You use Qt on Linux and Win32 or 64 on Windows... It is not very portable! And, if I use QT, I know another solution which works cleanly but I learnt to develop in Pascal... I like Lazarus but it is necessary to be serious...
What Blaazen said. Also, if you don't like the use of various widgetsets, have a look into the customdrawn widgetset or e.g. LCL+fpgui...
For many people, Lazarus is a perfectly usable cross platform tool. Instead of complaining in a general sense, indicating what's wrong on a more detailed level will more quicly lead to improvement.
Then Lazarus is mainly developed under Linux. Then, why all these limitations which do not exist with Windows Lazarus ? Because the ancestor it is Delphi ? With the arrival of Windows 8, it's time to put back it in question and to renew the approach of components.
No idea what you're talking about here. Lazarus is being developed on/in Windows, Linux, FreeBSD, OSX, Solaris...
One of the goals is that transition from Delphi/VCL is fairly simple.
The arrival of a new GUI - Windows 8 - does not mean everybody needs to follow that - especially in a cross platform environment. What about GTK, Qt, Cocoa? Do you want to rewrite the entire LCL when KDE4/qt would switch to KDE5?
If you don't like the LCL, why not use the FPGUI or MSEIDE products (separate from Lazarus) that also use FPC.
What is the slogan of Lazarus... I have difficulty in reading or translating... "Write once, run anywhere" 
The problem is not to know if we can develop on Linux and Windows with Lazarus. With a common code, we can obtain something solid.
As Blaazen indicated: write as much common code as possible, compile on many platforms.
There will ALWAYS be differences between platforms, regardless of the approach you take, if you go further than basic applications.
Now is it normal that I can not eliminate the Caret of TMemo under Linux?
Is it normal under Windows that I can change the color of a disabled TEdit but not the TextColor ?
Is it normal that I stack 2 StaticTexts to manage BorderSpacing on Windows and on Linux ?
If your answer is yes, to defend from such position, we can understand the so restricted number of lazarus developers.
No idea.

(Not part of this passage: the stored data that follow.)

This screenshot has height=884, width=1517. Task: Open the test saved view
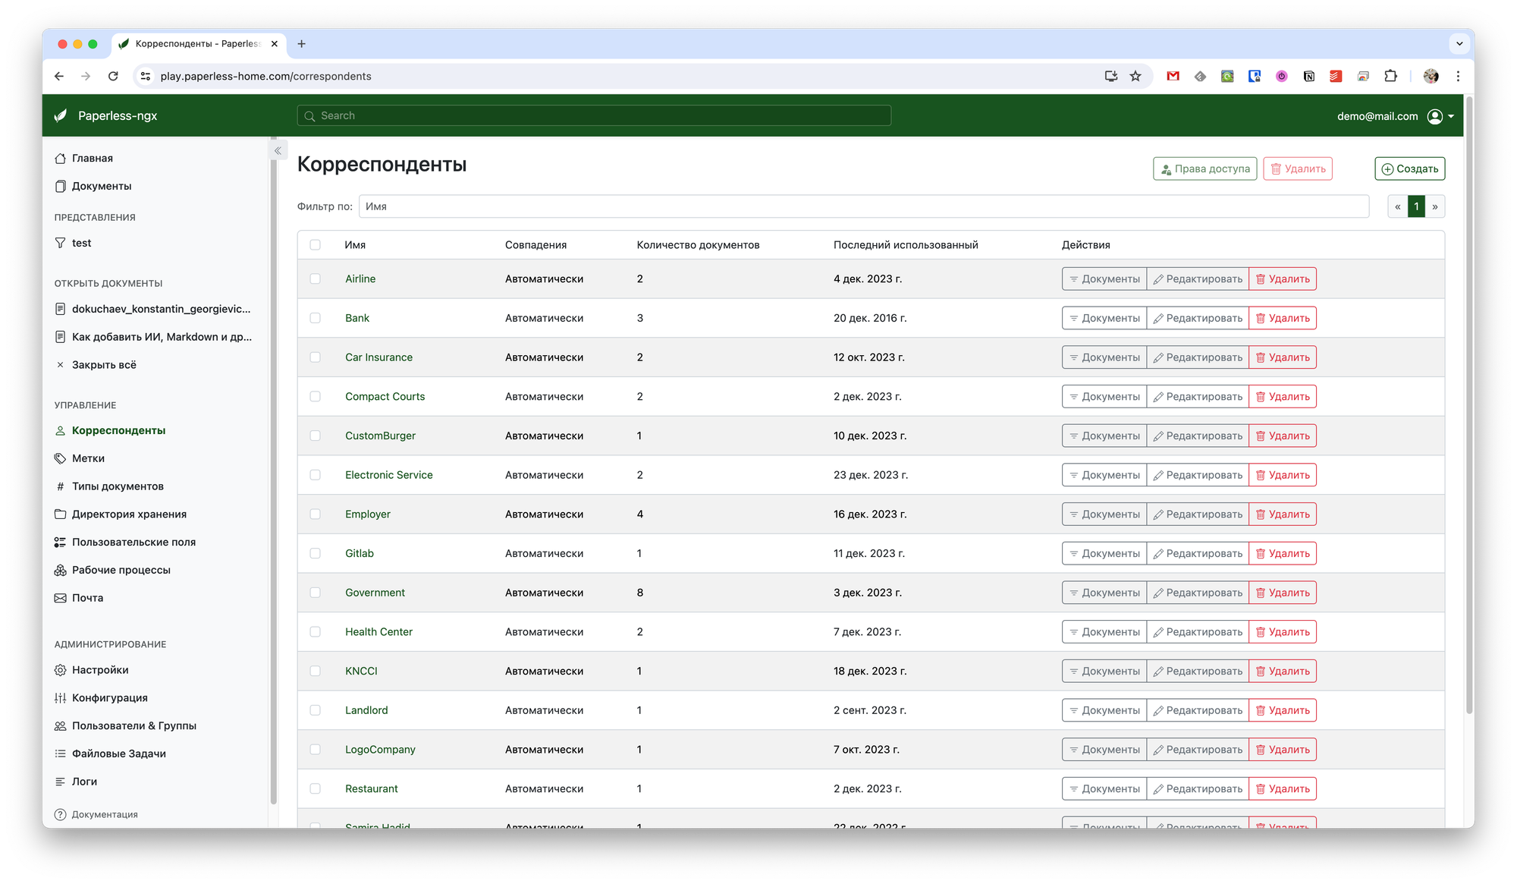click(x=81, y=243)
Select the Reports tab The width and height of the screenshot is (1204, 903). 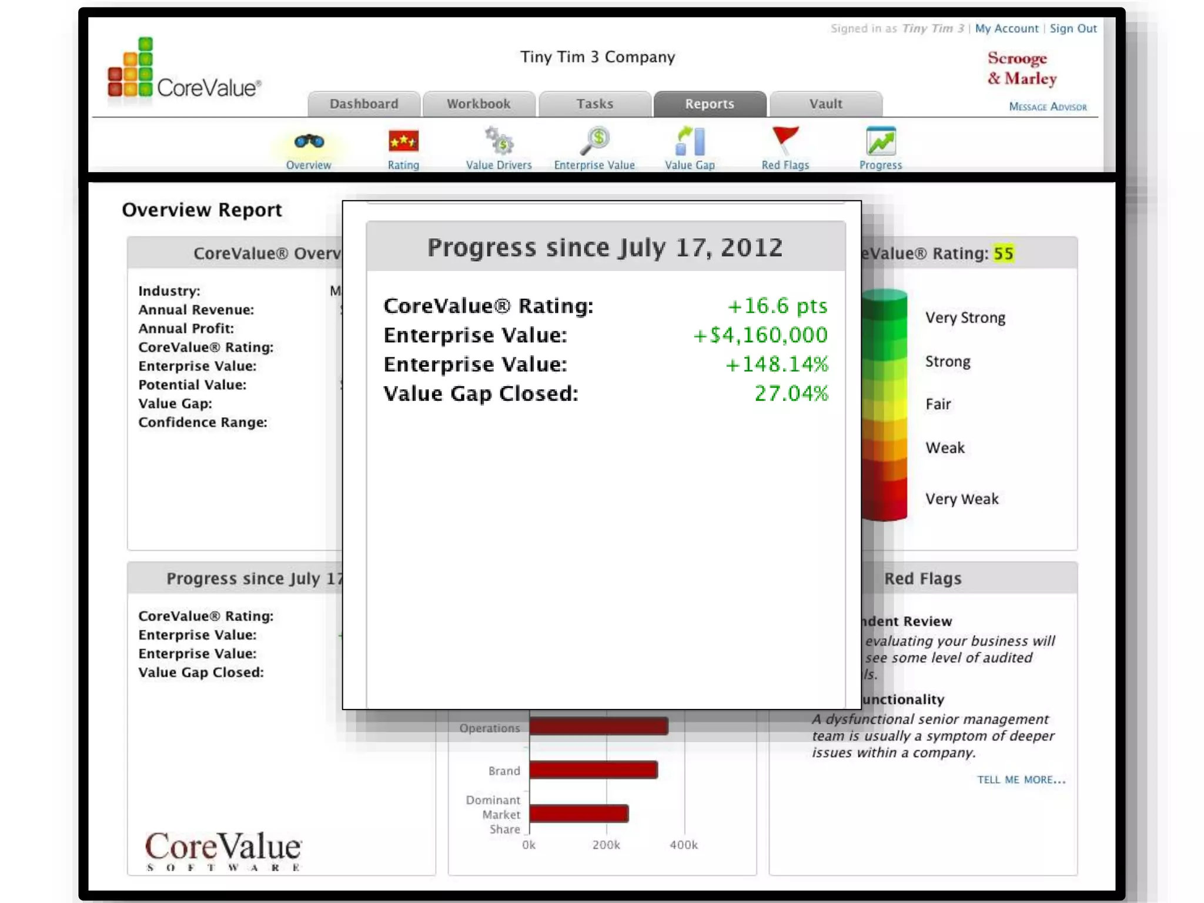[710, 104]
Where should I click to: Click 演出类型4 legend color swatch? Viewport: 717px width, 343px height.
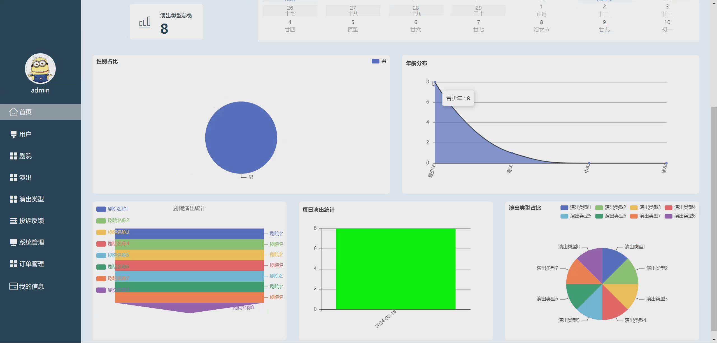[668, 208]
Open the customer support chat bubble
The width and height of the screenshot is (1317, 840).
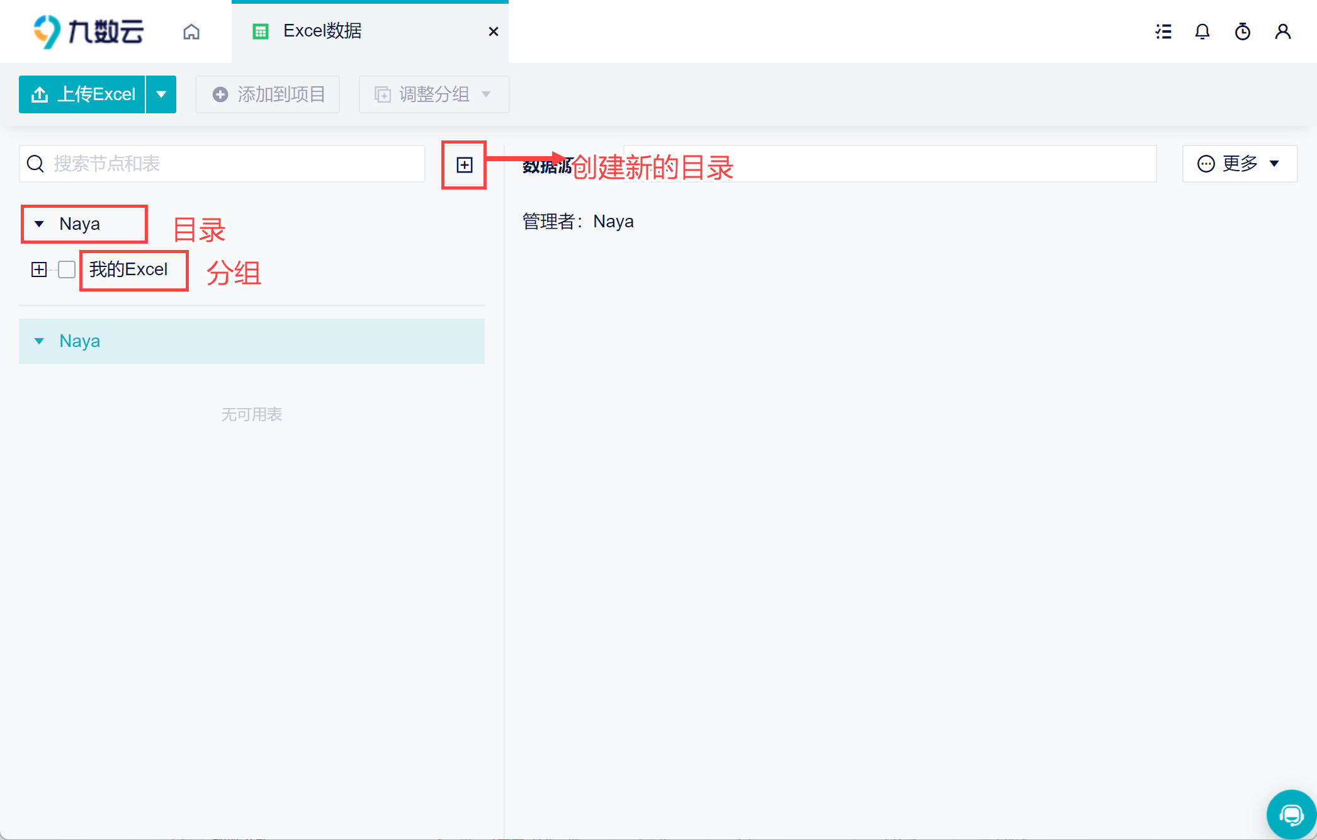1291,815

As people said, check the bug tracker and please report new bugs so they can get fixed.
If possible with a simple example program; a patch would of course be better.
Am I too much requiring ?
You seem to be a bit aggressive but that might be a cultural thing. In essence, having similar behaviour across platforms is a design goal of Lazarus.
Then, there is another problem. The way are built some widget prevents from being able to modify them in a significant way. Things so basic as the selection multilines not contigue are not integrated into TStringgrids. Any developer does not use it? Ah, it is necessary to derived its owned stringgrid. I made it but I consider that it is not adapted to the current professional development.
Don't understand the last part, sorry.
Anyway, thanks for speaking up and trying to improve things by reporting what you think is wrong with the tool.
Because it's open source, you can influence Lazarus for the better. If you can, I would strongly suggest opening bugs for any problems that have not yet been reported, along with sample progams, indication of platform/widgetset, Lazarus version etc and hopefully an idea for a solution/code/patch.